By Craig Degel
Arizona Daily Wildcat
For one moment, forget everything you think you know about the Arizona football team. Forget records, forget talks of Lombardi awards, forget play-calling, forget it all.
It was a somber Arizona locker room Saturday, but despite losing a tough one just minutes before to Oregon 17-13, the team knew there was still one more game: Arizona State.
"What are we, 5-5?," Tedy Bruschi asked. "This team could be 0-10 and a win over Arizona State would make it a good season. That's what that game means to me."
While an 0-10 record may not be too damaging to Bruschi, it may have been more so for head coach Dick Tomey.
"I wouldn't want to try it," he said.
When it comes to games against rivals, it would be advantageous to throw conventional wisdom out the nearest window. Consider this: Last year, Arizona was 7-3 going into its game with the 3-7 Sun Devils. But it took a missed Arizona State field goal for the Wildcats to come out on top 28-27.

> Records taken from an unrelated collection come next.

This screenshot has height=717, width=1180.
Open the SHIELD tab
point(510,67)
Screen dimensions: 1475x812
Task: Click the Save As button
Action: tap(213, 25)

Yes, when it comes to rivalries, you never know what to expect.
"It's like a season unto itself," Arizona quarterback Dan White said.
The game will also mark the last time Arizona's seniors will take the field. Tomey has preached countless times as to just how special that group is.
They are the most winning seniors in UA history. These seniors were on the field when Arizona football came of age against then-No. 1 Washington in 1992. They were there when Steve McLaughlin barely missed a field goal in the Wildcats' one-point loss to then-No. 1 Miami that same year.
"When I came in this team went 4-6, and we've had a winning season ever since," junior Gary Taylor said.
The seniors have a modest two-game win streak over the Sun Devils and the team would like nothing more than to cap off a season gone sour with a sweet victory over ASU.
"We've been in this situation before," Tomey said. "In 1993, we were struggling and they were hot."
The Wildcats prevailed that year 34-20.